*** Block opens ***
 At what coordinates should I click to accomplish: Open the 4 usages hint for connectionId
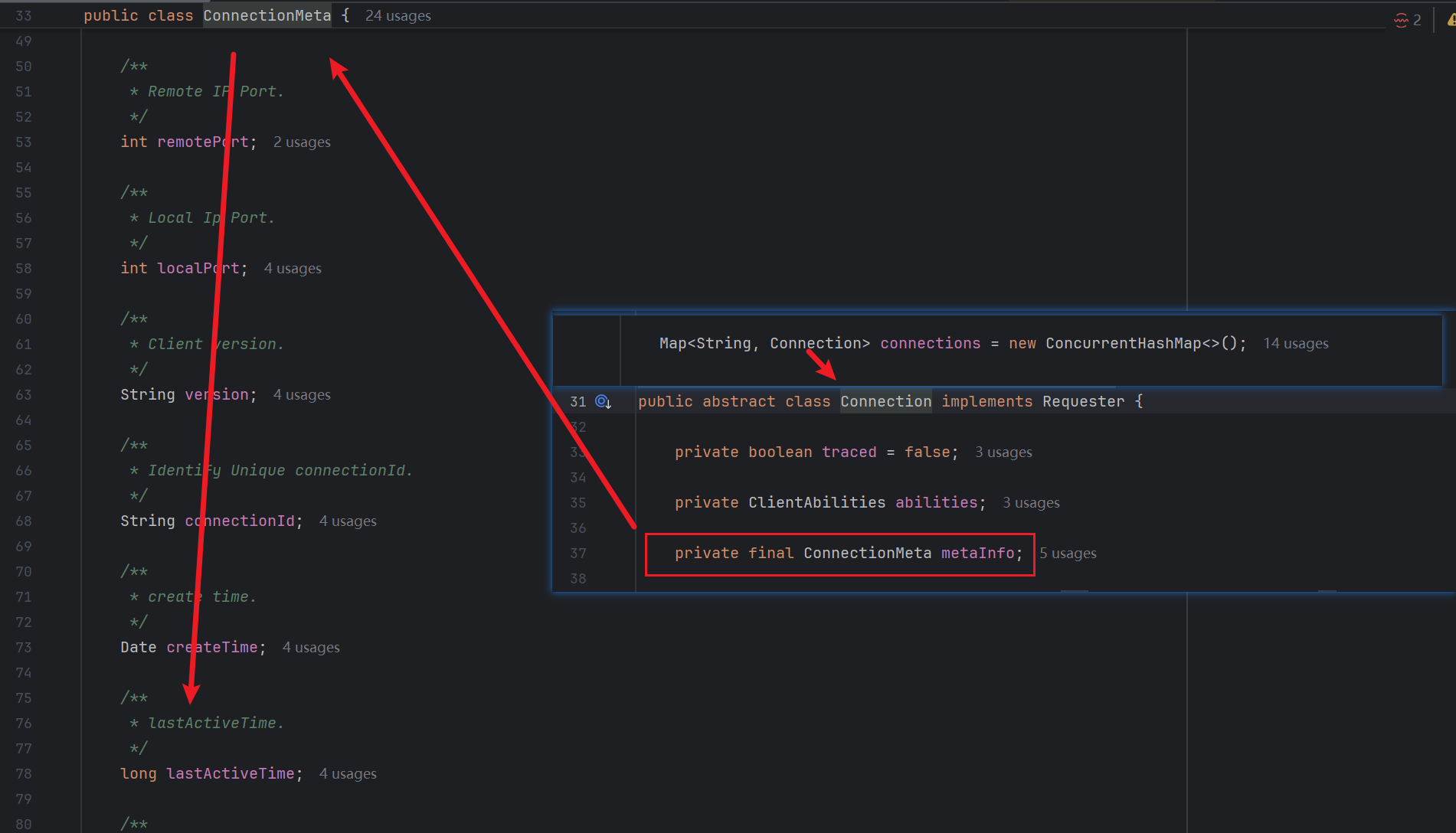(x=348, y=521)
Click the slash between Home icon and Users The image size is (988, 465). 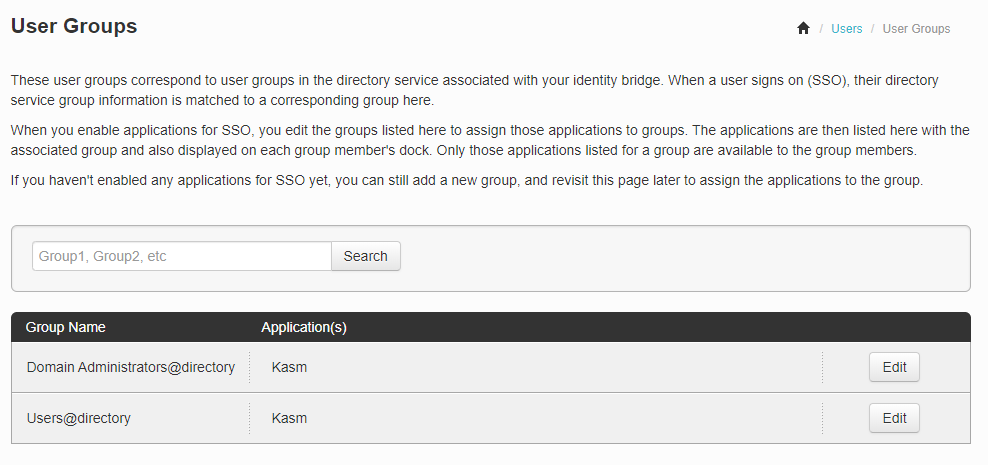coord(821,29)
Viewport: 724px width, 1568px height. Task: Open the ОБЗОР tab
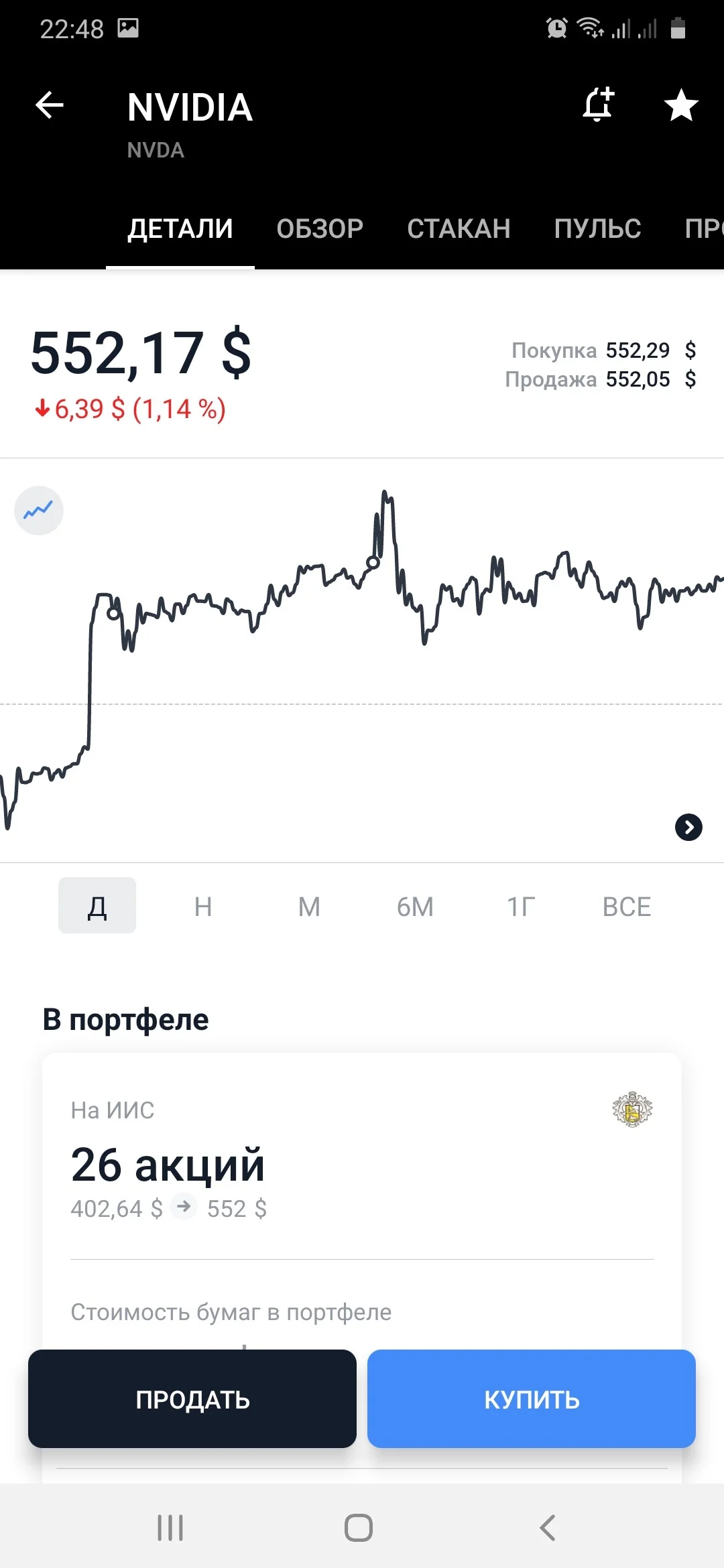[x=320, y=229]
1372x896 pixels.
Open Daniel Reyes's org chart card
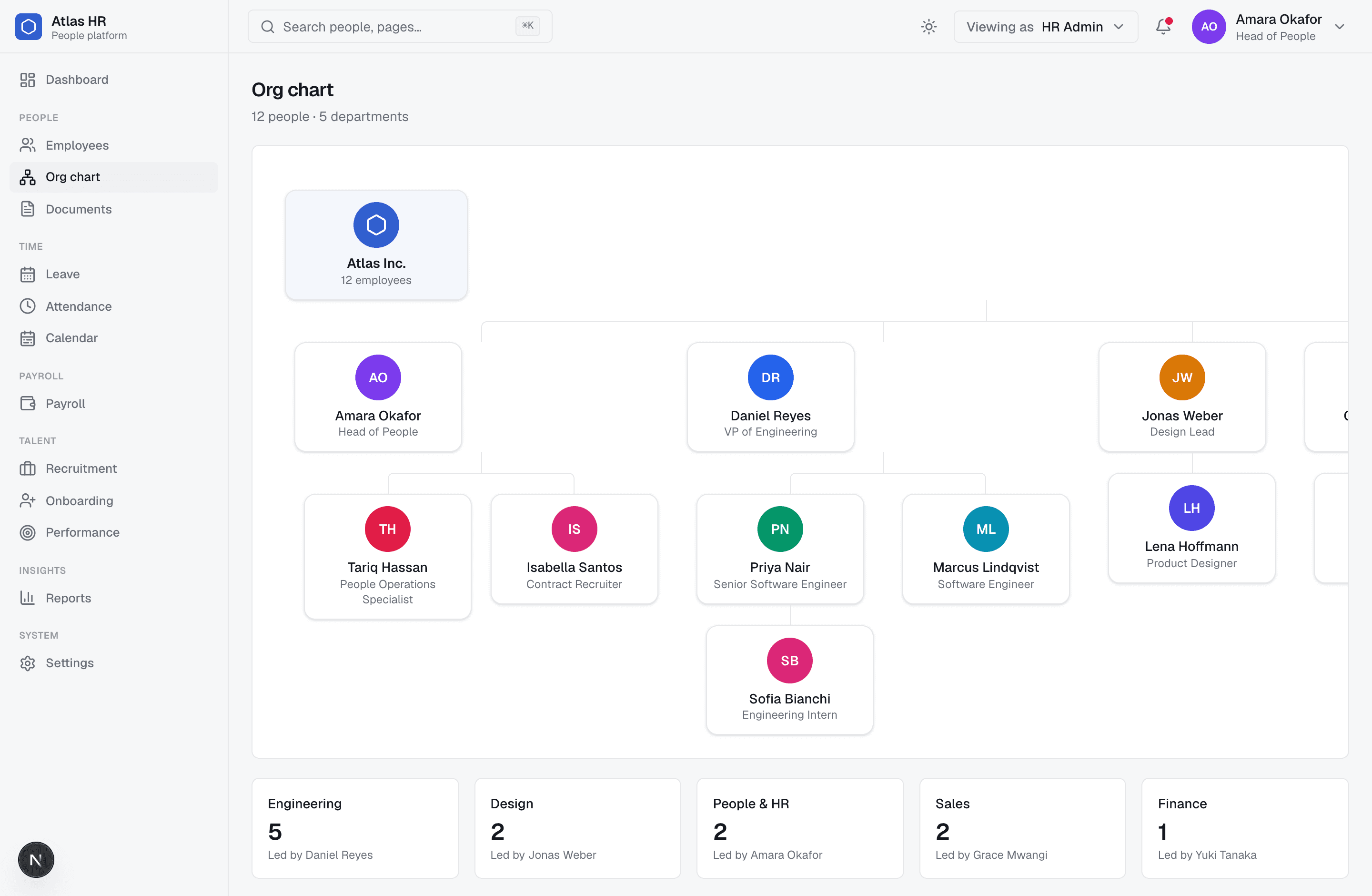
*** Block closes ***
- **Task details**
Begin with the line containing "1372x896 pixels." and end with the last line of the material above; return exactly those lines, both ends included, and omit all pictures.

- **Solution to this task**
1372x896 pixels.
Open Daniel Reyes's org chart card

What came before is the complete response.